**Task brief**
Given the records below, the lines starting at the line with "The width and height of the screenshot is (644, 293)." and ending at the line with "The height and" should be output exactly, both end lines kept and pictures left out.

**Working data**
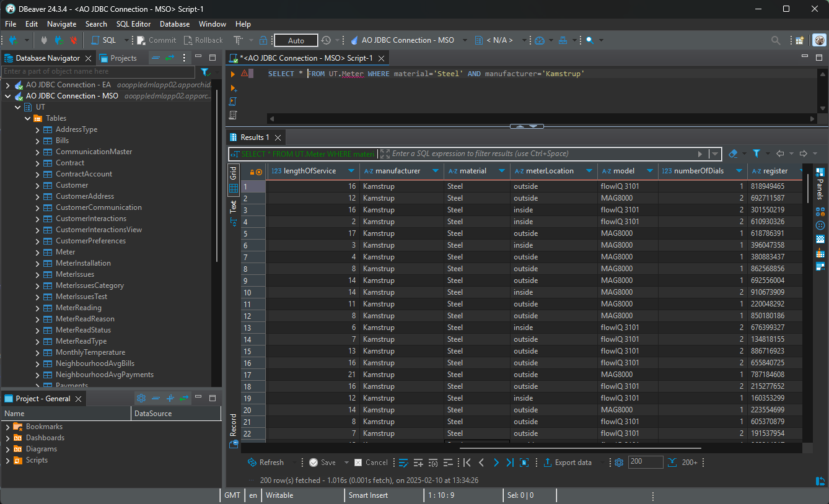Screen dimensions: 829x504
Task: Run the SQL query with the execute arrow
Action: pyautogui.click(x=233, y=74)
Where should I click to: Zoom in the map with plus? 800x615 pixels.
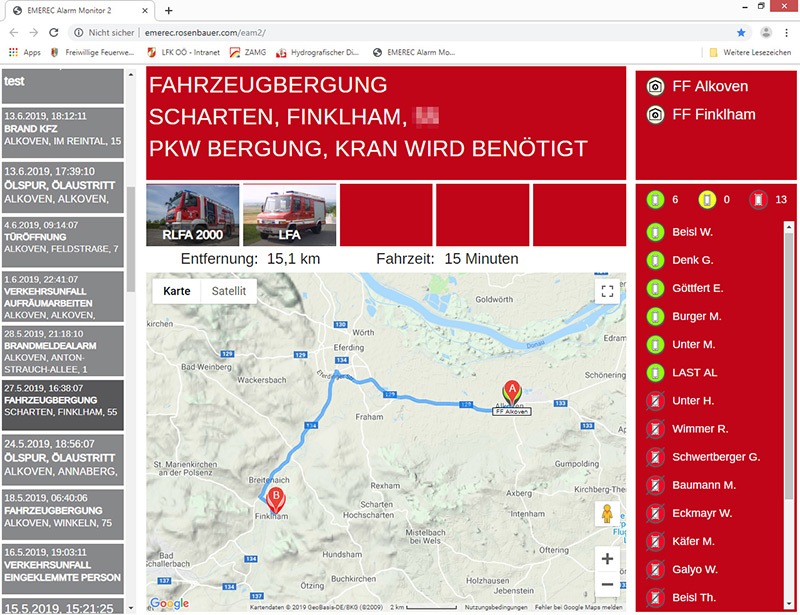coord(607,559)
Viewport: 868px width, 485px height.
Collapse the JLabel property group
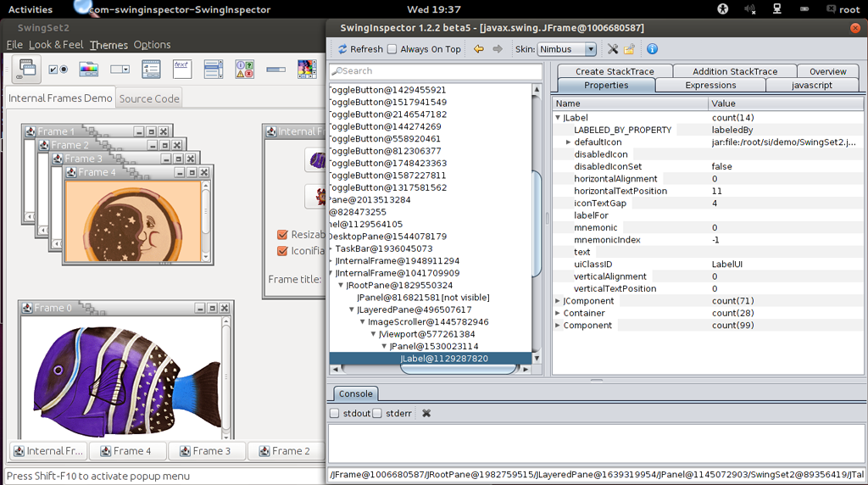tap(558, 118)
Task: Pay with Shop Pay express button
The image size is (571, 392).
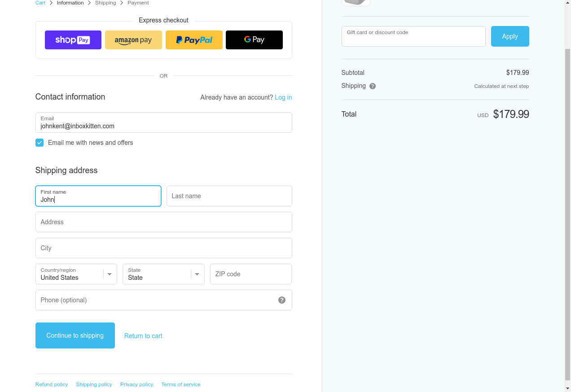Action: pyautogui.click(x=73, y=40)
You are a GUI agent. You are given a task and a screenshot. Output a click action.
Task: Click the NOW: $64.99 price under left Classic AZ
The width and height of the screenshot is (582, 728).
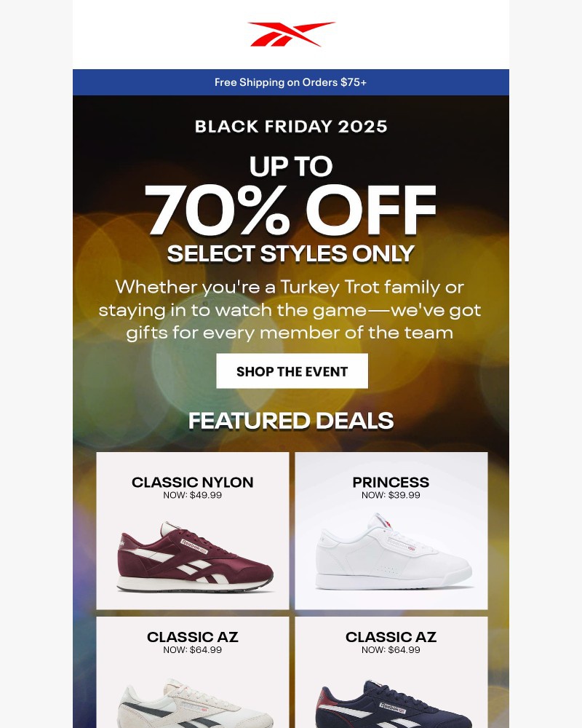pyautogui.click(x=192, y=650)
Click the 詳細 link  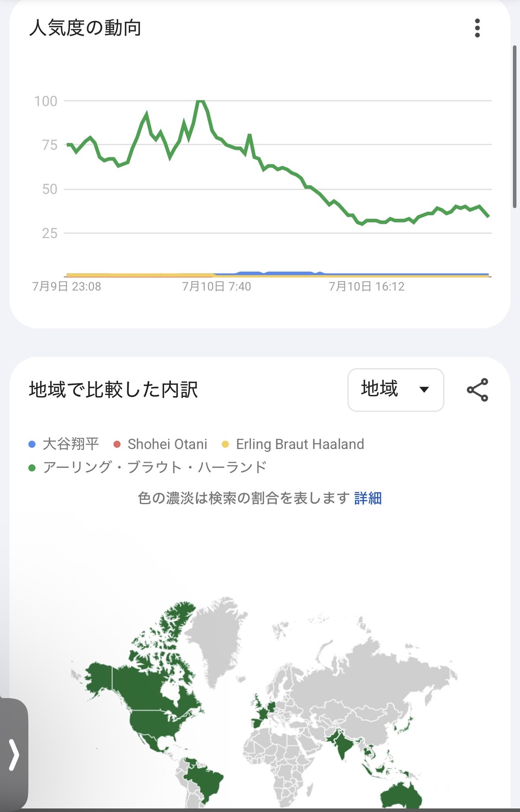[368, 498]
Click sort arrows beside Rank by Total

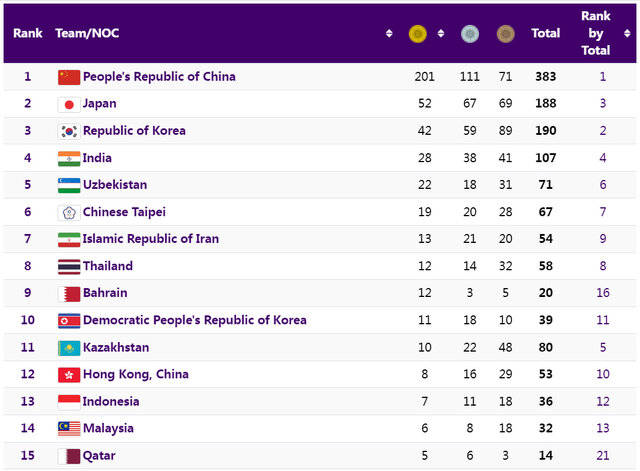(627, 34)
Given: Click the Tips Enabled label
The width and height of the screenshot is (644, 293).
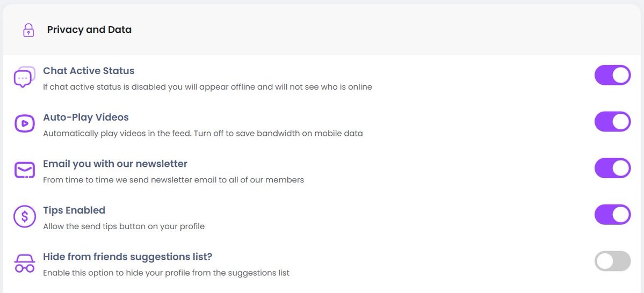Looking at the screenshot, I should [74, 210].
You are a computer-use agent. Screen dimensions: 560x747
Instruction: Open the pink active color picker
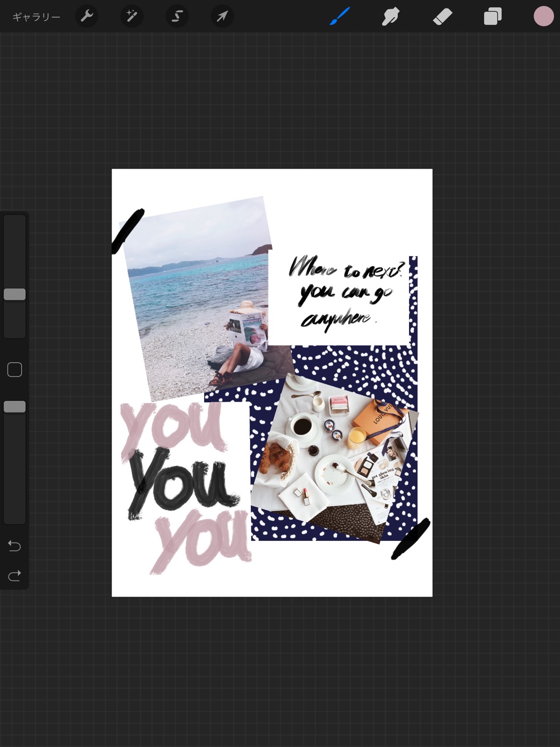click(544, 16)
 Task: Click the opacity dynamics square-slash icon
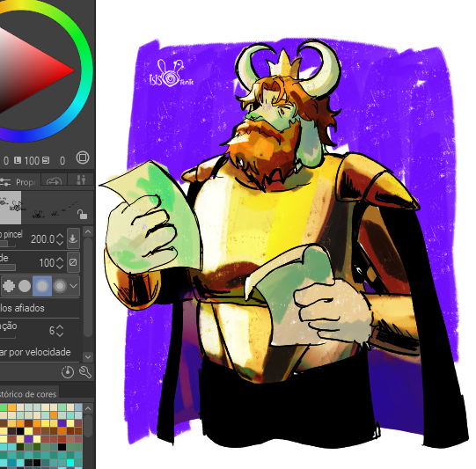point(73,262)
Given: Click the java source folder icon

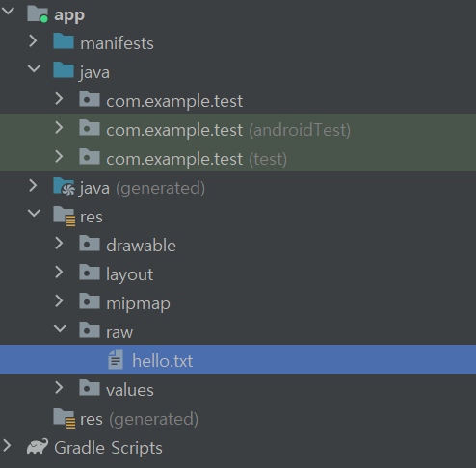Looking at the screenshot, I should (64, 70).
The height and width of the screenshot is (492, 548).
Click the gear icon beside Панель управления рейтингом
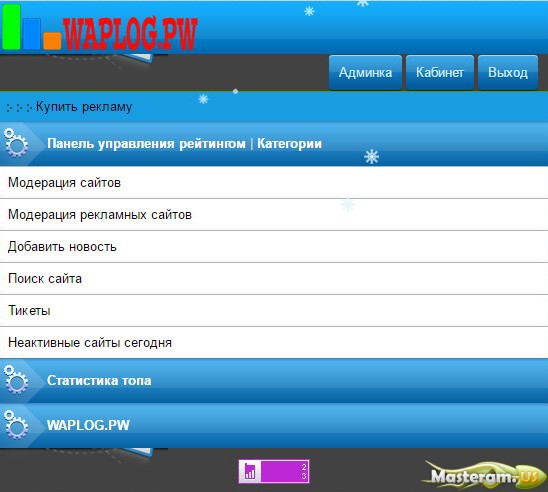(x=16, y=143)
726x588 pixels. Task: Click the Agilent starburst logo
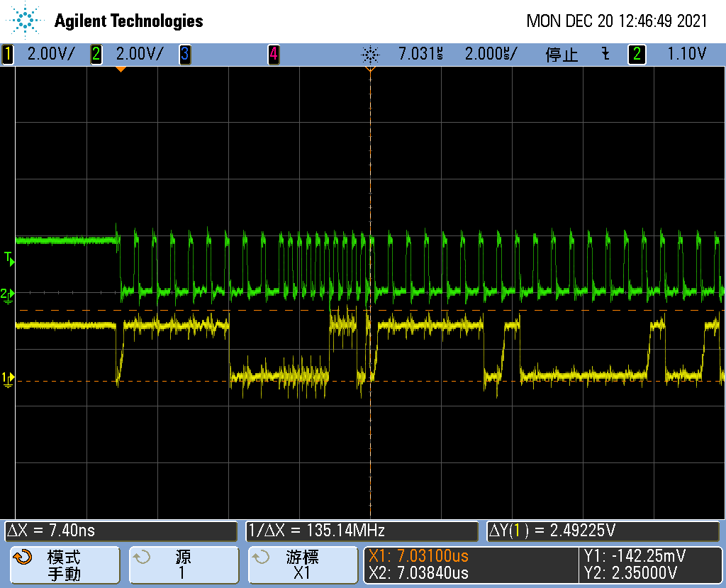click(x=23, y=20)
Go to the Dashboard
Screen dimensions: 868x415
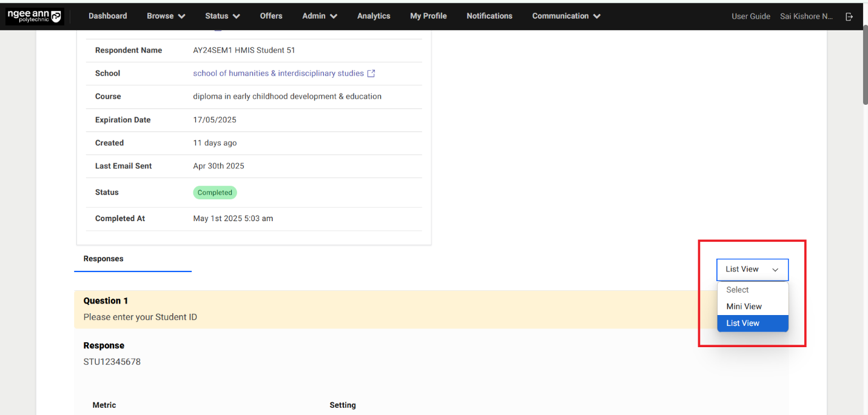[107, 16]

**Answer box**
The width and height of the screenshot is (644, 293).
Looking at the screenshot, I should [74, 210].
You are a computer-use agent. Screen dimensions: 560x747
Instruction: Open the pink active color picker
click(544, 16)
 Task: Click the opacity dynamics square-slash icon
point(73,262)
Given: Click the java source folder icon

Looking at the screenshot, I should (64, 70).
The height and width of the screenshot is (492, 548).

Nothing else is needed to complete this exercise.